Mendengar itu, Yana terkejut dan diam sejenak, mencoba mencerna kata-kata Kafka.
"Mansion kakek?" bisiknya, lebih kepada dirinya sendiri.
Dia menoleh kembali ke luar dan benar saja, meskipun sedikit berubah, tempat itu perlahan-lahan mulai terlihat akrab baginya.
Itu adalah mansion peninggalan kakeknya. Hadiah pernikahan untuknya dan Kafka.
Bagaimana mungkin dia bisa lupa? Otaknya sepertinya sudah bermasalah!
Yana masih ingat dengan jelas bahwa mansion tersebut sudah dijual untuk menutupi hutang-hutang perusahaan keluarganya yang terpuruk. Tapi, bagaimana bisa Kafka memilikinya?
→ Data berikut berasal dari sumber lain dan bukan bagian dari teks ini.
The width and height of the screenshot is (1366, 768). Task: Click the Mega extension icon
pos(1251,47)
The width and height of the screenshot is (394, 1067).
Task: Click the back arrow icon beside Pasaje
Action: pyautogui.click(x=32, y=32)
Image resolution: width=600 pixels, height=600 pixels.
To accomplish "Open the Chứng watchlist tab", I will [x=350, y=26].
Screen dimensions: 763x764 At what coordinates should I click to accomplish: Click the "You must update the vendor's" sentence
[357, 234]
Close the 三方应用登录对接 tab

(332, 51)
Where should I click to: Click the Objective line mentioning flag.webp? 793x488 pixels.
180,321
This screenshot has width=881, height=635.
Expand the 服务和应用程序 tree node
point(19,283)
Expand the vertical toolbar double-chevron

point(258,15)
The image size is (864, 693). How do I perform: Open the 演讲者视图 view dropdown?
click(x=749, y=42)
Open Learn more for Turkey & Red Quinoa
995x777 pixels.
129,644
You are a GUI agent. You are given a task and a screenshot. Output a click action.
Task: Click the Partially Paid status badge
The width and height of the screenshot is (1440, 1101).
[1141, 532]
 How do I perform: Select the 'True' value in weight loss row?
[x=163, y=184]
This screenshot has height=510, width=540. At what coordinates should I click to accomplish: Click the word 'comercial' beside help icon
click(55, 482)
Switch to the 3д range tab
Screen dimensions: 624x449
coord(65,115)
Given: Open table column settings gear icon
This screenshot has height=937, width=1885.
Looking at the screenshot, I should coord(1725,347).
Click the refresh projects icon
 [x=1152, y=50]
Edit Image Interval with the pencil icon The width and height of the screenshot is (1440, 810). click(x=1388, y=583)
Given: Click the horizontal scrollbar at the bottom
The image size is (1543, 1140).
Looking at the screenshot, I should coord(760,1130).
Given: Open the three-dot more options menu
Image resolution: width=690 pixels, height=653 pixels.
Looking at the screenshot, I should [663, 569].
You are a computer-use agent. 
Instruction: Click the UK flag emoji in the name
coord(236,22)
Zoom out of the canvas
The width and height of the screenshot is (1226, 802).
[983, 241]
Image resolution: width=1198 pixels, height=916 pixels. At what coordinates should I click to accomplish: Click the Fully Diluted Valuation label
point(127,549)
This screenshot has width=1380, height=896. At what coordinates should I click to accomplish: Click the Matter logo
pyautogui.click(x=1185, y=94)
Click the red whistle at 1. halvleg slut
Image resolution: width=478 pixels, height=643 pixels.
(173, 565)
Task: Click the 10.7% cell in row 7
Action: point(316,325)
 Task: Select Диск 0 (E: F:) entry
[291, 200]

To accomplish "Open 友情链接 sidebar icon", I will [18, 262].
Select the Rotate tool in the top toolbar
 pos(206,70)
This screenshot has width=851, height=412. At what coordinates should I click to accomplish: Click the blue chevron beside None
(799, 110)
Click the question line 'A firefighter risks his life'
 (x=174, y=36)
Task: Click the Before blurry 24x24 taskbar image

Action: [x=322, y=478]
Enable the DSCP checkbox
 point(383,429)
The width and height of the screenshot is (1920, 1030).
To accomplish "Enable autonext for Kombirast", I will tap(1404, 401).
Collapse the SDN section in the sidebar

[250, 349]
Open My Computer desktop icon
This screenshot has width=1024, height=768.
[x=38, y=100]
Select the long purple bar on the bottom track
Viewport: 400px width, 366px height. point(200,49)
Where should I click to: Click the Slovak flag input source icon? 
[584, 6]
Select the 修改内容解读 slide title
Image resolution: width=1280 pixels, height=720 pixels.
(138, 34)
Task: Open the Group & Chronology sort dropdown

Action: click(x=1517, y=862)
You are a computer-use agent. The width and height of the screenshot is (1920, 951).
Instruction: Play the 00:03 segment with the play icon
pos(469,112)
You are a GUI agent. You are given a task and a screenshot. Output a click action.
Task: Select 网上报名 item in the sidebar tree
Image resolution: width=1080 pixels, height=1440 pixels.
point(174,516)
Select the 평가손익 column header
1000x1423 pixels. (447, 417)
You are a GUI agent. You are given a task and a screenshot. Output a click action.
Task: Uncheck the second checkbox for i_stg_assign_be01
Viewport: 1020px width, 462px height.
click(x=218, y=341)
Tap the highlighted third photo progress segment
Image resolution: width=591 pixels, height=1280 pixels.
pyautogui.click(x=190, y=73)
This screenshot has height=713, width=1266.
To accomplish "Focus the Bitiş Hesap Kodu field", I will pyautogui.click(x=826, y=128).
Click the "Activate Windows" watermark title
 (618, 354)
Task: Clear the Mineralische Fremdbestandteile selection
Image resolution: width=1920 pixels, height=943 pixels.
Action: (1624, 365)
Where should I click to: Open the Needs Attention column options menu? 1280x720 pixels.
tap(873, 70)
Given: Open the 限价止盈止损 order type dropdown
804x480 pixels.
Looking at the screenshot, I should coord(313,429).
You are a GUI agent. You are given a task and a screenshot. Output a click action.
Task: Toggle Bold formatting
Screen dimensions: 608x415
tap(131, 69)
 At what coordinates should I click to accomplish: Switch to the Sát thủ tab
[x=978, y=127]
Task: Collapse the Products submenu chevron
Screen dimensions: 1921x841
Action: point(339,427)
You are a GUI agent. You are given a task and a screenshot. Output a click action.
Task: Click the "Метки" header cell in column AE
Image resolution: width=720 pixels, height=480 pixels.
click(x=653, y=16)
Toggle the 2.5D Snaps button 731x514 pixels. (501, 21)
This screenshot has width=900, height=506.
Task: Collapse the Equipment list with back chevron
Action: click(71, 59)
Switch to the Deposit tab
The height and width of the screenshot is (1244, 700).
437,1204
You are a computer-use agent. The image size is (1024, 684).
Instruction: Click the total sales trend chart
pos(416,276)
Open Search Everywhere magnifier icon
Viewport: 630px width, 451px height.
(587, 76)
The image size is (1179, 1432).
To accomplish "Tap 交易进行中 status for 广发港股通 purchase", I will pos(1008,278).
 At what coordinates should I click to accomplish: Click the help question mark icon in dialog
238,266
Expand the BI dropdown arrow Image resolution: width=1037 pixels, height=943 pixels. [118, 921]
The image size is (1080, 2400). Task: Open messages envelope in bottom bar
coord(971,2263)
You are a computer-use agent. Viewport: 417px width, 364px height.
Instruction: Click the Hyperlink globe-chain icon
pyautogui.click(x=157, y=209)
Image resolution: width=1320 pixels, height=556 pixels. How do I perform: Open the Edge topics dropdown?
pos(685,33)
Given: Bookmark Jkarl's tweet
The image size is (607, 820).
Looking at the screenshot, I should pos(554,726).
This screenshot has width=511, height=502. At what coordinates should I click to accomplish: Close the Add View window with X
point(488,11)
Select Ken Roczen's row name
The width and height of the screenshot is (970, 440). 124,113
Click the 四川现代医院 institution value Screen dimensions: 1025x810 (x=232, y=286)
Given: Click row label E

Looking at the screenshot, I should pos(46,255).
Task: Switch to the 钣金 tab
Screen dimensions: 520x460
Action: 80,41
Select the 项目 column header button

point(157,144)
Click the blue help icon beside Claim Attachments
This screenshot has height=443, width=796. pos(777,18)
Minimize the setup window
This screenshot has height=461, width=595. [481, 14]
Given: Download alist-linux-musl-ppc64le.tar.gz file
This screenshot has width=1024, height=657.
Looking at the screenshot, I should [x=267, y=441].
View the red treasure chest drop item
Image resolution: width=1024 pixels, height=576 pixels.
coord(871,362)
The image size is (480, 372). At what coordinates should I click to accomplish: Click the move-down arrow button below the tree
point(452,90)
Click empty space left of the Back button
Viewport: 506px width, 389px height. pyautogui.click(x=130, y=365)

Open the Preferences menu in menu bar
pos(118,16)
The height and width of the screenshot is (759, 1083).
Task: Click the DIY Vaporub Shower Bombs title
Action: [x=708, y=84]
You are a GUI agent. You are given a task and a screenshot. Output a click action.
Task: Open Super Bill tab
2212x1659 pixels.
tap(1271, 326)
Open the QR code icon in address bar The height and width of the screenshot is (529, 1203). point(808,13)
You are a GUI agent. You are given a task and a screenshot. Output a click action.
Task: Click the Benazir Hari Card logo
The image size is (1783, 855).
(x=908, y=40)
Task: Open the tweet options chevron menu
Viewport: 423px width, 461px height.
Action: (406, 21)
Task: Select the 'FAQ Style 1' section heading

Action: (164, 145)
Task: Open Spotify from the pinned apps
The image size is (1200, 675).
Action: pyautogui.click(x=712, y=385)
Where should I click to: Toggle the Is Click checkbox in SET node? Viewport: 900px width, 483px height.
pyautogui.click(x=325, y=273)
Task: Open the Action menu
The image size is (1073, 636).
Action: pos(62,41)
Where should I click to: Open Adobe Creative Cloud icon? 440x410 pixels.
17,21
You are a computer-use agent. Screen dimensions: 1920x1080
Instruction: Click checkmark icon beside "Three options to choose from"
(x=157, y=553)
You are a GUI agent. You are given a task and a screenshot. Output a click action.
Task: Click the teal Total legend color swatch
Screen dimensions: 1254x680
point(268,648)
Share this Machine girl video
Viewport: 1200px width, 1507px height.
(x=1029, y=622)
Pembelinya adalah seorang pria kaya dari kota sebelah. Apa yang terjadi di sini?
Pikiran Yana semakin kusut.
“Jangan bilang kalau Kafka membelinya dari orang itu? Tapi, kenapa?” pikirnya dengan perasaan tidak mengerti.
Kenapa Kafka membawanya ke sini?
Apa yang sedang dia rencanakan?
Pertanyaan-pertanyaan itu terus menghantui benaknya, tapi Yana tahu bahwa tidak ada gunanya bertanya kepada Kafka.
Pria itu jelas menyimpan rencana yang lebih besar. Membayangkannya saja membuatnya merinding!
“Cepat turun! Kenapa diam saja di situ! Aku tidak suka pembantu yang malas!” bentak Kafka dingin dan menghina, membuat Yana tersadar dari lamunannya.
“Pembantu?”
Kafka tersenyum mengejek. “Benar. Pembantu. Kamu pikir dengan hutang 100 milyar, aku membawamu ke sini sebagai nyonya rumah? Mimpi!”
Hawa dingin menggigit hati Yana. Wajahnya pucat.
Kafkanya, ternyata benar-benar sudah tidak ada. Atau mungkin, sejak awal, pria lembut dan patuh itu tidak ada sama sekali.
“Lamban sekali!” geram Kafka marah, segera menarik kasar wanita itu keluar dari mobil bersamanya, tidak peduli dengan suara kesakitan dari bibirnya sejak tadi.